### PAGE TEXT ###

Books for sale

Am selling a few books second-hand on Amazon Japan. A new addition (#1 in the list).

  1. 「In Search of Captain Zero」 を 999円 で@amazonから出品しました。 A remarkable story, well told (as you’d expect from an intelligent screenwriter), about Alan Weisbecker, surfer, Hollywood screenwriter, drug-smuggler, dog-lover, who goes in search of “Captain Zero”, his old friend Christopher (not his real name to protect the innocent). The journey begins in Alan’s home in Montauk on the eastern tip of Long Island on the Atlantic Ocean, continues in a customized camping car through the US and places south, and ends much later on the Caribbean cost of Costa Rica. Along the way, Allan reminisces about his times with Christopher, so that we get a round picture of the guy Allan is looking for, and a sense of why he wants to find him (also why these tight buddies got separated). All this makes for an unexpected climax and surprising, moving, ending. As a side-note, I bought this book on May 8th, 2014 and it cost me 1,296 yen new. See the price now? Thank that nice Mr. Abe for the price increase.

### RECORD EXCERPTS ###

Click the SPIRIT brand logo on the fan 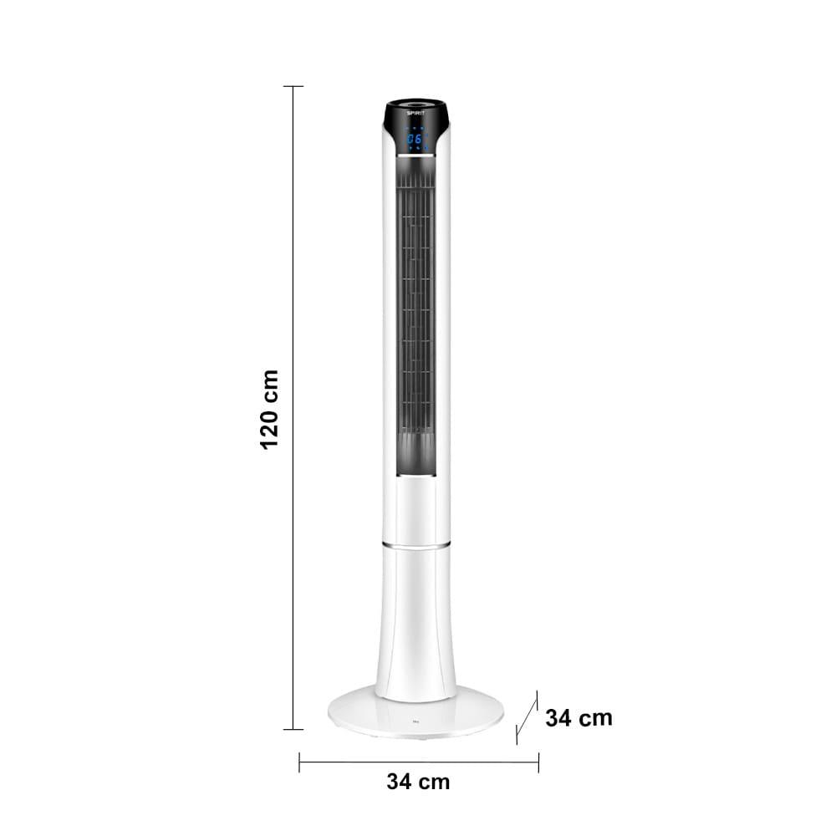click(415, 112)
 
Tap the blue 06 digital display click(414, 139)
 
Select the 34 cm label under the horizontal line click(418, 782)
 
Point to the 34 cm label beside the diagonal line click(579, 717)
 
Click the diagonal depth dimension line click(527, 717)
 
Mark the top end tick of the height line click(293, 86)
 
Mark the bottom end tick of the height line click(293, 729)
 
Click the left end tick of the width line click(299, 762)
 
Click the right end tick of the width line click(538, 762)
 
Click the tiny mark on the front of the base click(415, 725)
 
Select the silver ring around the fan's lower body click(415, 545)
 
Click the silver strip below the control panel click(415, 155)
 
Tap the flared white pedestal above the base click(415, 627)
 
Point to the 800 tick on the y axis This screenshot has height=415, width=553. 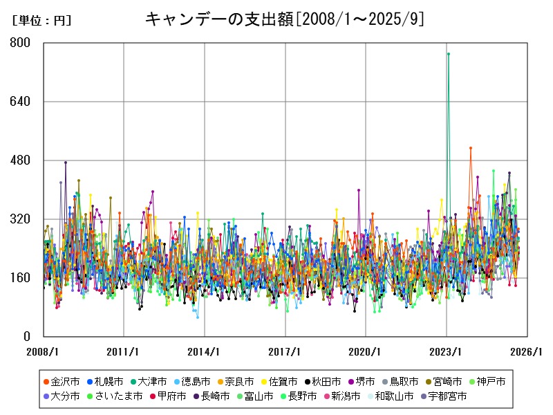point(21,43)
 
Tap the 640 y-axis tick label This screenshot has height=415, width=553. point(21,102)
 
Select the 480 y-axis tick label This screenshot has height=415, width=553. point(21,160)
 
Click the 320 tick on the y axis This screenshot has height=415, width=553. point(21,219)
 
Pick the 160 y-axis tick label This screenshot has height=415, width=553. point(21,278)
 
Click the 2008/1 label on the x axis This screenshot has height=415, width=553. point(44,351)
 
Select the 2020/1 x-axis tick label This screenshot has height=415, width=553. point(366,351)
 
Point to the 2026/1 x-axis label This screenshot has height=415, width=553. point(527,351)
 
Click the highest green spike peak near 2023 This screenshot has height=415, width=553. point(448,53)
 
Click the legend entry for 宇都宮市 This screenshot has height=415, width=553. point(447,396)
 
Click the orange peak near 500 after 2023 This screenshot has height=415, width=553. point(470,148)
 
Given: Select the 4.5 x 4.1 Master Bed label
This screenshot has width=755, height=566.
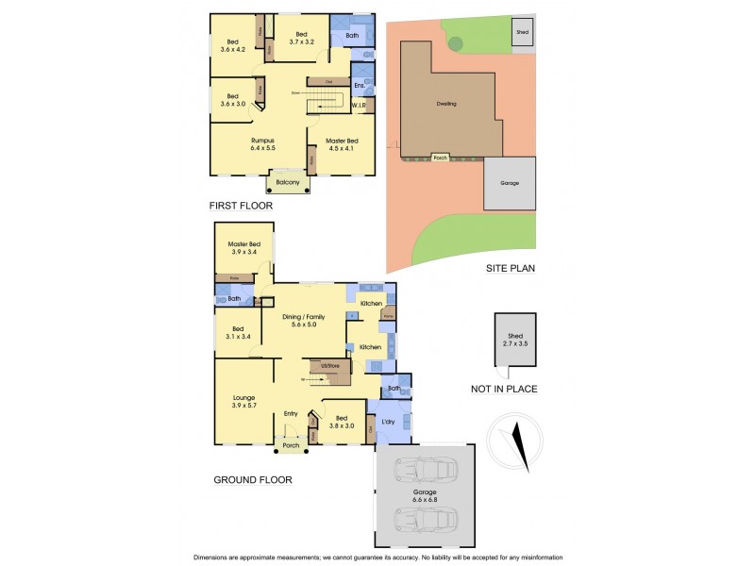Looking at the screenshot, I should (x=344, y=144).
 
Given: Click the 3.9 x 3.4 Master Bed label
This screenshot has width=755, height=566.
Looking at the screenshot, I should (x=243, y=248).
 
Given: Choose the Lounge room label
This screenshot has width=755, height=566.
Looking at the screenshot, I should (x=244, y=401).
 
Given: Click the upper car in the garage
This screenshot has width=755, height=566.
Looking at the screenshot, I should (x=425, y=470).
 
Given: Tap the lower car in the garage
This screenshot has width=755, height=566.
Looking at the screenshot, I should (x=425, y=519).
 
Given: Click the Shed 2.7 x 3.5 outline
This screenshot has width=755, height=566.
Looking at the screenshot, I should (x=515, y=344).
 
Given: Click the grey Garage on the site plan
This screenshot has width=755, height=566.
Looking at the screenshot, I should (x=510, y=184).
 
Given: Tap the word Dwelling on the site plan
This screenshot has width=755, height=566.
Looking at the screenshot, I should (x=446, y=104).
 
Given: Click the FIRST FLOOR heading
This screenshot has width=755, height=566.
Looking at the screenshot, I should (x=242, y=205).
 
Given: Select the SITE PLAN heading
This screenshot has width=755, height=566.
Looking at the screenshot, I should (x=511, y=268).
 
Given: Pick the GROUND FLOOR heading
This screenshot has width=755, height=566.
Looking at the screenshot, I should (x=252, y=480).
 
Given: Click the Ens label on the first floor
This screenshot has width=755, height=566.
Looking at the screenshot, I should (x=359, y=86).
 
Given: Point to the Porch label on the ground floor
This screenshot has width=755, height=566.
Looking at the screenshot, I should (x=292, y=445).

###
### RECORD EXCERPTS ###

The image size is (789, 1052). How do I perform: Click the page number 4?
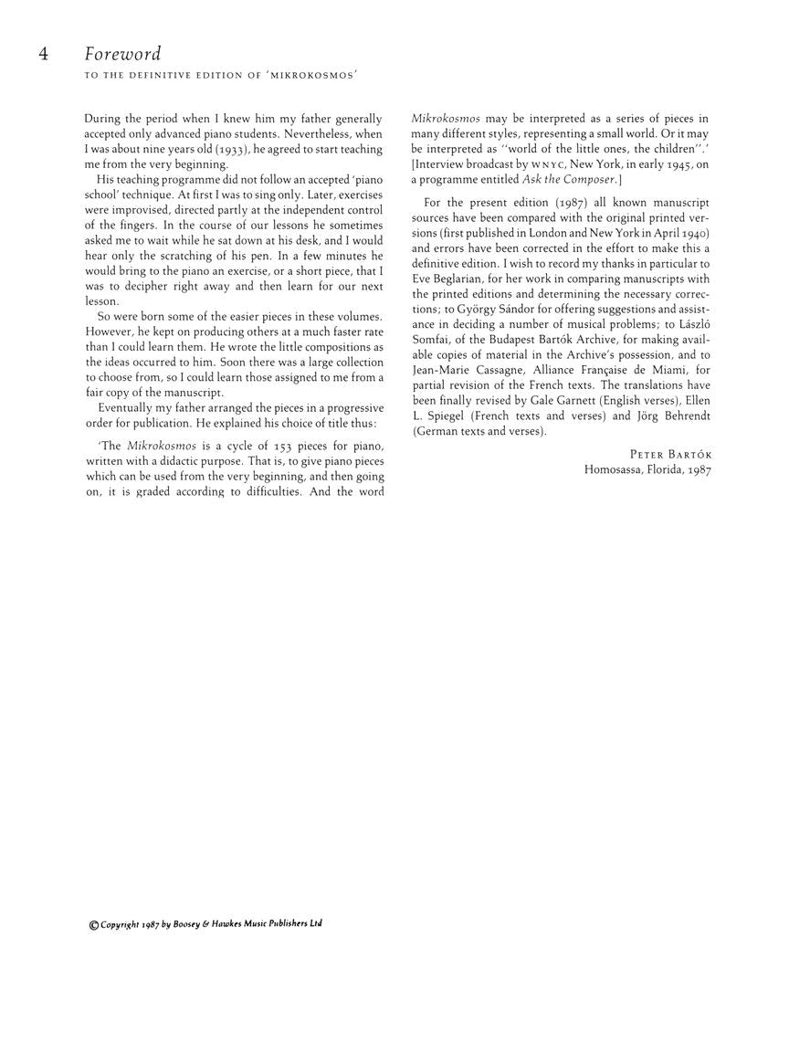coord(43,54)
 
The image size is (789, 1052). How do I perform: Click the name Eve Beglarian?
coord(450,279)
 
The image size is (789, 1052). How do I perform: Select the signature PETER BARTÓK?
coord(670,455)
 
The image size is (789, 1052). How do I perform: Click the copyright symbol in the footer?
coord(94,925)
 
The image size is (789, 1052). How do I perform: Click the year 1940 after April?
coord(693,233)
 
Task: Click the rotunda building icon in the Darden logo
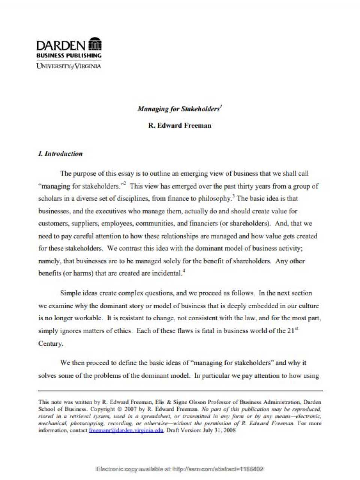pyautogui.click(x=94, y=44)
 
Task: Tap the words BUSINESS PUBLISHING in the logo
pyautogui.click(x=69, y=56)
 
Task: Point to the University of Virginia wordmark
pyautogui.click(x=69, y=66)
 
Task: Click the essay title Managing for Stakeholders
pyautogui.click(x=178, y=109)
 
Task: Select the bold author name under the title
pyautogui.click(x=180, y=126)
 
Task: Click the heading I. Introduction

###

• **DESCRIPTION OF THE TASK**
Extract the "Books for sale" post above and reproduce it in full, word for word.

• **CORRECT RESPONSE**
Books for sale

Am selling a few books second-hand on Amazon Japan. A new addition (#1 in the list).

  1. 「In Search of Captain Zero」 を 999円 で@amazonから出品しました。 A remarkable story, well told (as you’d expect from an intelligent screenwriter), about Alan Weisbecker, surfer, Hollywood screenwriter, drug-smuggler, dog-lover, who goes in search of “Captain Zero”, his old friend Christopher (not his real name to protect the innocent). The journey begins in Alan’s home in Montauk on the eastern tip of Long Island on the Atlantic Ocean, continues in a customized camping car through the US and places south, and ends much later on the Caribbean cost of Costa Rica. Along the way, Allan reminisces about his times with Christopher, so that we get a round picture of the guy Allan is looking for, and a sense of why he wants to find him (also why these tight buddies got separated). All this makes for an unexpected climax and surprising, moving, ending. As a side-note, I bought this book on May 8th, 2014 and it cost me 1,296 yen new. See the price now? Thank that nice Mr. Abe for the price increase.